Senior U.S. and North Korean diplomats are holding rare one-on-one meetings in Berlin to lay the groundwork for another session of multinational talks on the North's nuclear weapons. The meetings come amid expectations that the talks, and parallel discussions of North Korean financial issues, will resume soon. VOA's Kurt Achin reports from Seoul.

South Korea's foreign minister, Song Min-soon, says senior North Korean envoy Kim Kye Kwan and his U.S. counterpart, Assistant Secretary of State Christopher Hill, intend to press forward with the bilateral diplomacy they began on Tuesday.

Song says Hill and Kim are scheduled to meet again in Berlin on Wednesday. He says it would be necessary to wait before drawing any conclusions from the meeting.

The two men are the chief negotiators from their respective countries to six-nation talks aimed at ending North Korea's nuclear weapons programs. China, Russia, Japan, and South Korea are also involved in the talks, which in theory would provide a package of diplomatic and financial benefits to the North in exchange for abandonment of those programs.

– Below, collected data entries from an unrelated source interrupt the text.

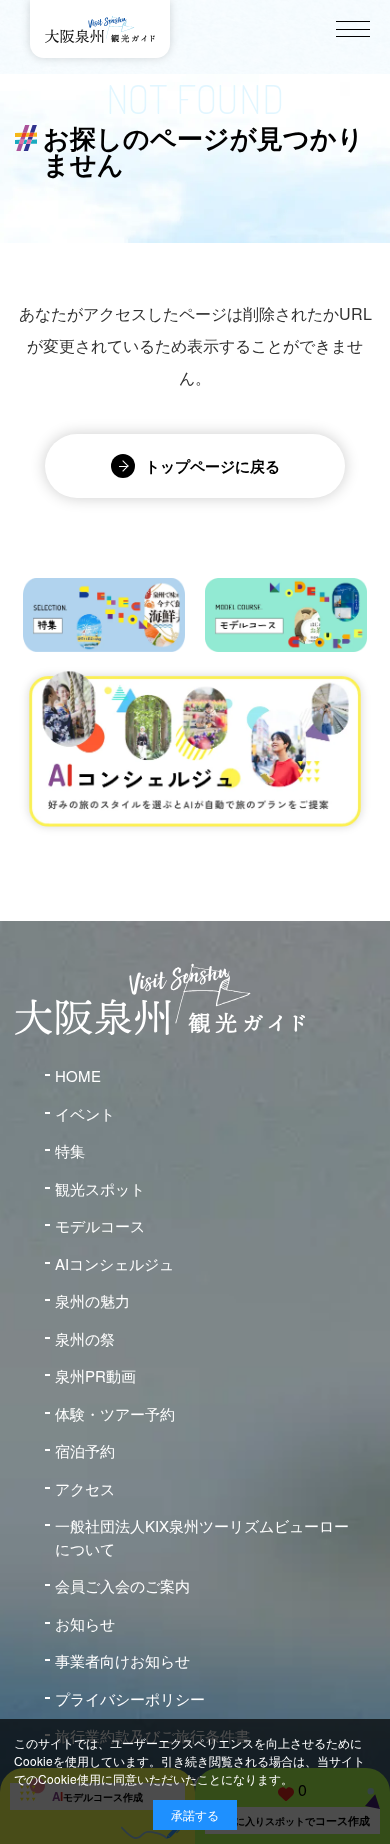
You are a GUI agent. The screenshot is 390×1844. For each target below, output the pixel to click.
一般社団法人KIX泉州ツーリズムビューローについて (202, 1537)
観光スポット (100, 1188)
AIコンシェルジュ (114, 1263)
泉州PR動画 (95, 1375)
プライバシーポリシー (130, 1698)
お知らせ (85, 1623)
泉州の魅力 (92, 1300)
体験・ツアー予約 (115, 1413)
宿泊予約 (85, 1450)
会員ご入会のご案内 (122, 1585)
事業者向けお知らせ (122, 1660)
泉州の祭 (85, 1338)
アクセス (85, 1488)
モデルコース (100, 1225)
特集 (70, 1150)
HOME (78, 1075)
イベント (85, 1113)
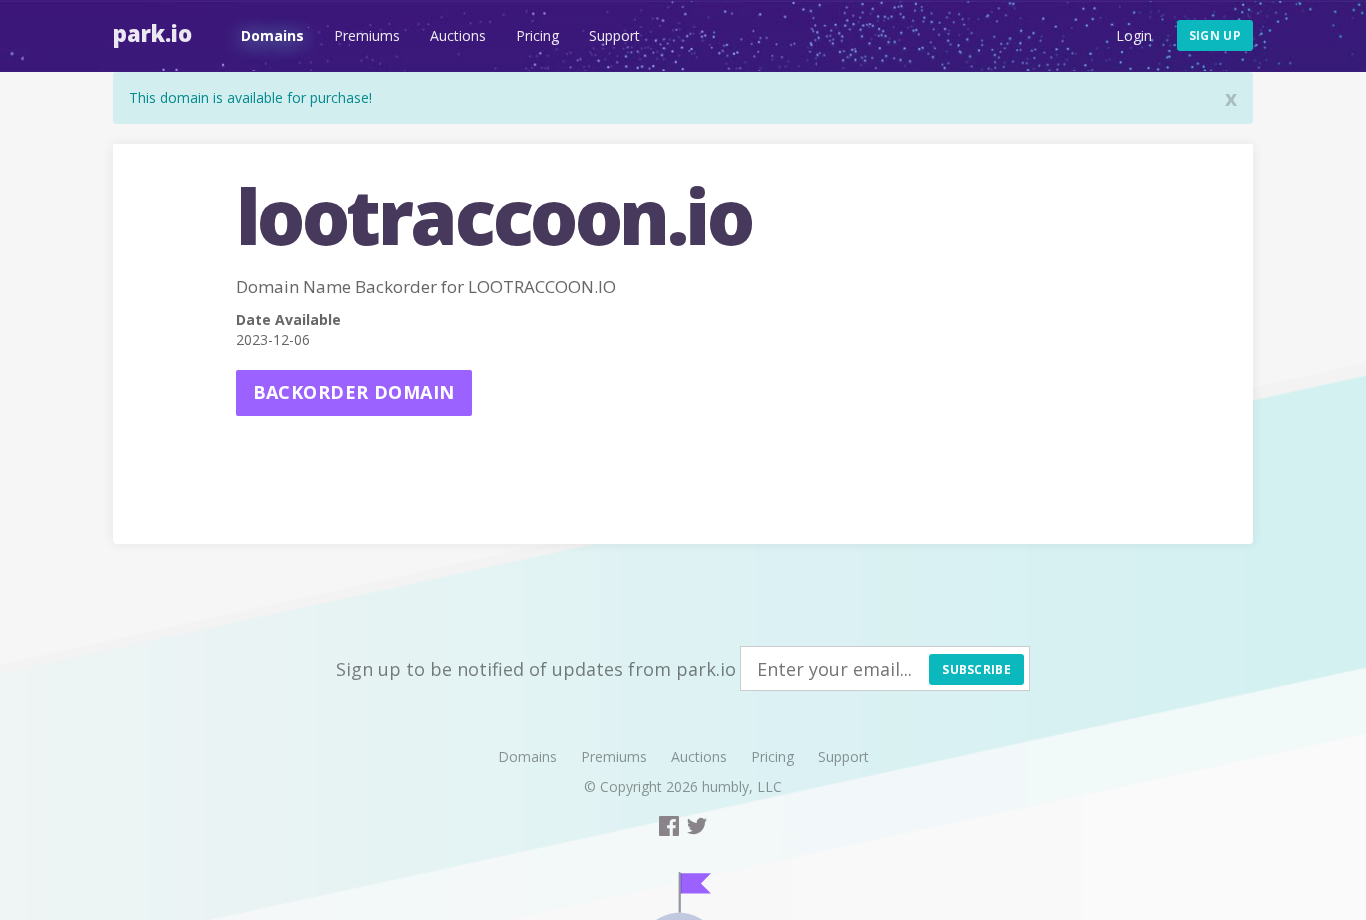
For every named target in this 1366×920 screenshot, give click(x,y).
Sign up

The last session of the talks, in Beijing in December, ended with little progress. North Korea stuck to its demand that Washington lift sanctions targeting Pyongyang's business interests. Washington says the sanctions - which led to the freezing of $24 million of North Korean accounts at Macau's Banco Delta Asia - were a law enforcement response to North Korean money-laundering and counterfeiting.

This week's Berlin meeting comes amid reports that the U.S. Treasury Department is considering releasing any of the $24 million in Macau deemed to be derived from legitimate business practices.

South Korean officials expect bilateral talks on the financial issue to resume in New York early next week, and six-party talks to resume in Beijing by the end of next month.

U.S. State Department Deputy Spokesman Tom Casey says no dates have been set.

"We all want this to move forward, we all want the talks to be productive, but I don't have timing for you at this point," he said.

Many experts agree the North has been economically pinched by the U.S. financial measures, which have essentially limited North Korea's access to international banks. Banks have voluntarily rejected business from Pyongyang in order to avoid U.S. scrutiny. The North has also been under a range of United Nations-mandated sanctions following its long-range missile test last July, and its first-time test of a nuclear weapon in October.

Still, Peter Beck, North Asia Director for the International Crisis Group, says Pyongyang can now return to the table without losing face.

"They can say, okay, we've done a missile test, we've launched, we've shown that we're not going to back down and now the U.S. is finally showing some flexibility," he said. "But the North doesn't have a lot to show for all of their boasting. If they really want to improve their economy, they're going to have to make a deal."

U.S. Assistant Secretary Hill is due to visit Seoul, Beijing, and Tokyo later this week to discuss the details of resuming the nuclear talks.